Florence Dupré la Tour

Dargaud

  • Conseillé par (Libraire)
    19 août 2020

    Amusant et percutant

    Avec « Extases » Jean-Louis Tripp a osé rompre un tabou, celui de parler et de dessiner la sexualité masculine dès les premiers émois. Zep l’avait précédé avec son universel Zizi Textuel mais dans un contexte plus enfantin et didactique. Avec le premier tome de Pucelle, justement sous titrée La débutante, Florence Dupré la Tour, oscille entre les deux ouvrages qui l’ont précédé. Comme Tripp, il s’agit là d’un récit totalement personnel et autobiographique mais il concerne l’enfance et s’achèvera avec le tome 2 à l’âge de 18 ans.

    « La chose » et « Ca ne doit pas être dit » sont les deux préceptes qui vont diriger les premiers pas de Florence dans cet univers de la sexualité. Il faut dire, et elle ne mâche pas ses mots, ni ses dessins, que sa famille relève de la plus pure tradition chrétienne, bourgeoise et rétrograde.
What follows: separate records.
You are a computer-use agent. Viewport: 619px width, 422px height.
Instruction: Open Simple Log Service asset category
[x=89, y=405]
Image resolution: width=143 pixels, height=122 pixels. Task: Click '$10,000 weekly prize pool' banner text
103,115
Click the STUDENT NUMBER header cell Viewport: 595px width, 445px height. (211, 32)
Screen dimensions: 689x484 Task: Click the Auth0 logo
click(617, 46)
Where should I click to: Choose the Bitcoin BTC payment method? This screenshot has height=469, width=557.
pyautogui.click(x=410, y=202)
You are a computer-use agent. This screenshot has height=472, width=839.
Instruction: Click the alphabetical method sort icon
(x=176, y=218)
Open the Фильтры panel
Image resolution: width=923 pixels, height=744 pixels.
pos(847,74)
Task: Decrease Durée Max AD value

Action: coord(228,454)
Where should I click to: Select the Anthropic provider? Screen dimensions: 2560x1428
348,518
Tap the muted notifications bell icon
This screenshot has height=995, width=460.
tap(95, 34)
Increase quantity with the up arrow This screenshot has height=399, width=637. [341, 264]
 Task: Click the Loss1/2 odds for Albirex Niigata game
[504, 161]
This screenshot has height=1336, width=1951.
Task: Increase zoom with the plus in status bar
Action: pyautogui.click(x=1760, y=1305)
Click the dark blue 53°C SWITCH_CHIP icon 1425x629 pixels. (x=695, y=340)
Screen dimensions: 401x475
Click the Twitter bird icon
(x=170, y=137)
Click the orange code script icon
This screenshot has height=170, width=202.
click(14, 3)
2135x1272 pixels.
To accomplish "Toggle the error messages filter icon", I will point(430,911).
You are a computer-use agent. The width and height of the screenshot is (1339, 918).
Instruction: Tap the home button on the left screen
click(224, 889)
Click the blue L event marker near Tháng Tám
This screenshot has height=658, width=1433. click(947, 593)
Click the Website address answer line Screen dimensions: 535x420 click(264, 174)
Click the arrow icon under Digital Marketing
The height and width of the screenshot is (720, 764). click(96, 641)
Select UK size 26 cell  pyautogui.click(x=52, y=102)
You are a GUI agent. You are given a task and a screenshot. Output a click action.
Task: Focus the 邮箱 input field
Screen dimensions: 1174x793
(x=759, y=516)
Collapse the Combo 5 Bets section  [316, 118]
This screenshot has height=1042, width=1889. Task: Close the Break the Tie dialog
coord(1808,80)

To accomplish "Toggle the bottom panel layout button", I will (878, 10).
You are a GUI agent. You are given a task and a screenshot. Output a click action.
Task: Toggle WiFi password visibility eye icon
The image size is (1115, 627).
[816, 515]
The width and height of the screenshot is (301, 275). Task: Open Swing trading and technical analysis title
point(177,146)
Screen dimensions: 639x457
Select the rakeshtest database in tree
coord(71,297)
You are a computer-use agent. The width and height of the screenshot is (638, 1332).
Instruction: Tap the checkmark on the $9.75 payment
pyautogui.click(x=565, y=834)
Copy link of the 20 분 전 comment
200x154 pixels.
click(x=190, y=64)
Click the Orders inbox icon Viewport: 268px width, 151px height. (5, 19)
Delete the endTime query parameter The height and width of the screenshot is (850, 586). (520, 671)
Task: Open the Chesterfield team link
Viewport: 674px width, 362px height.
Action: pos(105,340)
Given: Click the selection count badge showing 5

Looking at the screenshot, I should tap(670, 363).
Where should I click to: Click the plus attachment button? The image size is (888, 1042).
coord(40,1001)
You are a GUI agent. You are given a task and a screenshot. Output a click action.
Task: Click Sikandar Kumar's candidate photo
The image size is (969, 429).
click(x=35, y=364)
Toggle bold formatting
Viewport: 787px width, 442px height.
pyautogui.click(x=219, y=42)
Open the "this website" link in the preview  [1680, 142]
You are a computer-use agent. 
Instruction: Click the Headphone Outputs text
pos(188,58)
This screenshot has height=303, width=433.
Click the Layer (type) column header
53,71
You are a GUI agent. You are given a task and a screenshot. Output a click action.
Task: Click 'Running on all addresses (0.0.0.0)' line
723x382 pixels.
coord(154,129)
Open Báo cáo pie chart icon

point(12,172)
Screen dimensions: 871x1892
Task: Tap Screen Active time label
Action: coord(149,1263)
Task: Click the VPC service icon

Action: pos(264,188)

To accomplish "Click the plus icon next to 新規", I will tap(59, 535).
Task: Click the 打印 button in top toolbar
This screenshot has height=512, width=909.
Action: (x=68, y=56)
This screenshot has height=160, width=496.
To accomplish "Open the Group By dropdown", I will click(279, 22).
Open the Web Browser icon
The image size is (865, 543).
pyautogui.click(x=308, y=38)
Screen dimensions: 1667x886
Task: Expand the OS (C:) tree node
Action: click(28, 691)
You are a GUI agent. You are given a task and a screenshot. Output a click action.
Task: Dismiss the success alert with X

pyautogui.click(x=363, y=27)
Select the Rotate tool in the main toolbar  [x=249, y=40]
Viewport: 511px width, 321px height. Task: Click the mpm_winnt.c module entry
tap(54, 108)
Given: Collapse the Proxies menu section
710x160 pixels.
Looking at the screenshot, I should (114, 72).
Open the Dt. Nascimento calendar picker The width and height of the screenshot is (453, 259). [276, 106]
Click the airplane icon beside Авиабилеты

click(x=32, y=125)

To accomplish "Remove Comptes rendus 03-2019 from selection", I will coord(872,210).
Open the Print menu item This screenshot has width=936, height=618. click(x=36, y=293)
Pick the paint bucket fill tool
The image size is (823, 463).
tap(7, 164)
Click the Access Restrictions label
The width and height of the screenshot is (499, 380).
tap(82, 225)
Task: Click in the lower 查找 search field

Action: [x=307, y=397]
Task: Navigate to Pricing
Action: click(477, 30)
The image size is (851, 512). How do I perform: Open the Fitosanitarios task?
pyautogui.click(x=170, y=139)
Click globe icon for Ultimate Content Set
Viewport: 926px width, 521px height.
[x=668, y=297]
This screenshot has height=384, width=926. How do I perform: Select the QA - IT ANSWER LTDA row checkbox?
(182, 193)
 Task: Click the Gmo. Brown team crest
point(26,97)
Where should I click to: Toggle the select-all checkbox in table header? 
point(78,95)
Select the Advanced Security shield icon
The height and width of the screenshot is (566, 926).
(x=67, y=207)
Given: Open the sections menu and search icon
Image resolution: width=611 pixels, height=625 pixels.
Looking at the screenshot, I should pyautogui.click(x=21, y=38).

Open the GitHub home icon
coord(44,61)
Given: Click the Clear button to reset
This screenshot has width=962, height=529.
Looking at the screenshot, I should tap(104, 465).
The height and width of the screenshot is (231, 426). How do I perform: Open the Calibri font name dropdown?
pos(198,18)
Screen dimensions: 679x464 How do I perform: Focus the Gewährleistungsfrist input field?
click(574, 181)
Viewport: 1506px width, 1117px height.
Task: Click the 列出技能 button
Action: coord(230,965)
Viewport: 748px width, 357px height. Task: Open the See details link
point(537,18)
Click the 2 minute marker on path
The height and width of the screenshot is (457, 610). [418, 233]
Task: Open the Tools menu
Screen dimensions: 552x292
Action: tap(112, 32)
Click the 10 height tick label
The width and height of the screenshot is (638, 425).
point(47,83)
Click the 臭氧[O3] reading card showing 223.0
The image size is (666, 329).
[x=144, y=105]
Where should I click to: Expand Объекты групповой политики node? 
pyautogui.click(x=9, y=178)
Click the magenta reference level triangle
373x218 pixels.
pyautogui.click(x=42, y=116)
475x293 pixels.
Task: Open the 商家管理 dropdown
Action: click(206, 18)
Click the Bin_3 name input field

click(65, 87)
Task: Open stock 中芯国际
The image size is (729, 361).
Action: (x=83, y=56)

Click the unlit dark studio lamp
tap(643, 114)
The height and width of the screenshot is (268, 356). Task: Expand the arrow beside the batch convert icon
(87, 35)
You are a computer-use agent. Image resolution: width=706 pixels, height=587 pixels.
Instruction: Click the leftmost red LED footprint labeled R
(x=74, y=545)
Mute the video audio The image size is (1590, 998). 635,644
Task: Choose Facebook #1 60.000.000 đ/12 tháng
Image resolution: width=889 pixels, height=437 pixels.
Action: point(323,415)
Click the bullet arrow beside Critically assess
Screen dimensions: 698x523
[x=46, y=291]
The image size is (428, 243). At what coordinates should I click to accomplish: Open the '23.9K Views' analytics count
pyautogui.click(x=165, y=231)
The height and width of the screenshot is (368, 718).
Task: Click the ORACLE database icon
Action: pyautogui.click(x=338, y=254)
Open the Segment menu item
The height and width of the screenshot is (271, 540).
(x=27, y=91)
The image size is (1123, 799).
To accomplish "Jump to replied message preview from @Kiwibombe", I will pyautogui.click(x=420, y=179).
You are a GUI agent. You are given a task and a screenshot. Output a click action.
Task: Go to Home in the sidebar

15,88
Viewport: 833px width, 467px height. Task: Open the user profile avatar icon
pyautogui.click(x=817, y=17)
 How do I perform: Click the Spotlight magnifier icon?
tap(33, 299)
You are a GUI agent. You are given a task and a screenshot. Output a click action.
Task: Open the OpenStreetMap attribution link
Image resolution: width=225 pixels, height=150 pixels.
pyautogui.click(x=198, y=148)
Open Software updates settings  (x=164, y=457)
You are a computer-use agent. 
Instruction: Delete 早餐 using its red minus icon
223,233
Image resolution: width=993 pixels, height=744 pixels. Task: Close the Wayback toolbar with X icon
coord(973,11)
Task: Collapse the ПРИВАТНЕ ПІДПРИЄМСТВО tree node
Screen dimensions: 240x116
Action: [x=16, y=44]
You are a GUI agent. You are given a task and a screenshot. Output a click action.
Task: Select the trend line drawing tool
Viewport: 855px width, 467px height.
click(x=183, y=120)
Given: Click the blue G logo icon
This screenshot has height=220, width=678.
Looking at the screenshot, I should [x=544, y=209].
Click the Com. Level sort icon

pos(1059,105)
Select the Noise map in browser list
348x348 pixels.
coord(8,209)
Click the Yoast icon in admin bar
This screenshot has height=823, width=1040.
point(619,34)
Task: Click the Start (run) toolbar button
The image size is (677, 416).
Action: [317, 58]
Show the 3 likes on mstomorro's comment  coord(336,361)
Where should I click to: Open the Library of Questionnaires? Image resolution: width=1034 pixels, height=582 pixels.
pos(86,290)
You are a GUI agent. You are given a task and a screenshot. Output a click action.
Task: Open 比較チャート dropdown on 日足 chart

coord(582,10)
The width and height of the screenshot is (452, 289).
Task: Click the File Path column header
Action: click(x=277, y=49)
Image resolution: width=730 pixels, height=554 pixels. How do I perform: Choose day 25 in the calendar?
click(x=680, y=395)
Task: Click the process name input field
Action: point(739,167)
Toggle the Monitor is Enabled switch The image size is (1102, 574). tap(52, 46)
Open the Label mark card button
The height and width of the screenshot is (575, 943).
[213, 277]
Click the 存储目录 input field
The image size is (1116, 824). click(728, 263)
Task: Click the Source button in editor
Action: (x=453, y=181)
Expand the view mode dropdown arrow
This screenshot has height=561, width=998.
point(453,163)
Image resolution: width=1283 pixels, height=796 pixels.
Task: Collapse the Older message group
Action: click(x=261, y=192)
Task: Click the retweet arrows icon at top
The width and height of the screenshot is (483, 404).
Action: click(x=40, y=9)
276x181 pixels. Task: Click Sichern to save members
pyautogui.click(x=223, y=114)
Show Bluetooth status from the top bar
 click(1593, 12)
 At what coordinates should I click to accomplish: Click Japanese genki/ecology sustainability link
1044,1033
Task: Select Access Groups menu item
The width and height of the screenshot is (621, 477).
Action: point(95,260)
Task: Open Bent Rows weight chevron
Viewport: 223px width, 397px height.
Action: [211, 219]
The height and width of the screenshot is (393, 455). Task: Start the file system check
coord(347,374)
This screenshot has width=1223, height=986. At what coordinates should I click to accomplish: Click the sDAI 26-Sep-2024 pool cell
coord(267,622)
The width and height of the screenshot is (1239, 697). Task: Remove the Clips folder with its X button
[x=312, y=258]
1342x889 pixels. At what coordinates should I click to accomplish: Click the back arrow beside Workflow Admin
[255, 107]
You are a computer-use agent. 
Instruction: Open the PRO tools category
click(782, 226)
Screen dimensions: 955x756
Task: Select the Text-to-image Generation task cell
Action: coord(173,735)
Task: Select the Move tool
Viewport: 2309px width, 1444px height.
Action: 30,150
A force d’utiliser le silence, de cacher les vrais mots derrière d’hallucinantes périphrases, la petite fille va se constituer un monde de fantasmes et d’imaginaire totalement terrifiant. « Quand on ne sait rien, on imagine tout, et surtout le pire ». Tout n’est que faux semblants, baignant la vie familiale à Buenos Aires dans un halo d’images familiales proches d’une iconographie religieuse. Florence au jardin d’enfant, Florence à la prière, Florence à la piscine, qui ne sont pas loin de ressembler aux lénifiants « Martine », dont la lecture a bercé tant de petites filles. Dans le domaine de Nagot, près de Troyes, ou en Guadeloupe, cette vie fictive qu’impose la mère, alors que le père grotesquement dessiné exerce une autorité sans partage basée sur des ordres sans le moindre sens mais porteurs de domination, va se transformer peu à peu en véritable traumatisme qu’accentuera la venue de premières règles.
    L’autrice y va franco, violente avec son milieu social, avec sa famille, elle n’épargne ni par le dessin, ni par le texte, l’univers dans lequel elle a grandi, celui où on est entouré de « barbares incultes », quand le « entre nous » devient racisme. Il y a du Reiser dans la manière de dessiner un coït canin, pour ne pas dire clairement « la chose » ou dans une pleine page, à la manière d’une couverture de Charlie hebdo, d’imaginer une mère hurlante demandant « Qui a laissé une culotte souillée dans le panier à linge? ». Florence crie sa colère devant cette société patriarcale dont on a envie de rire la médiocrité, la bêtise mais elle exprime bouche grande ouverte, crayon tremblant, une énorme souffrance qui arrive jusqu’à nos oreilles, avec ou sans typographie particulière. Elle ne suscite en apparence aucune empathie n’hésitant pas à se dessiner comme une petite fille moche, arrogante, mais le lecteur n’a pourtant pas envie de l’abandonner à son triste sort. Il a envie de la prendre par la main, de lui expliquer la vie, de lui montrer que la sexualité peut être belle, que la femme n’est pas faite uniquement pour procréer.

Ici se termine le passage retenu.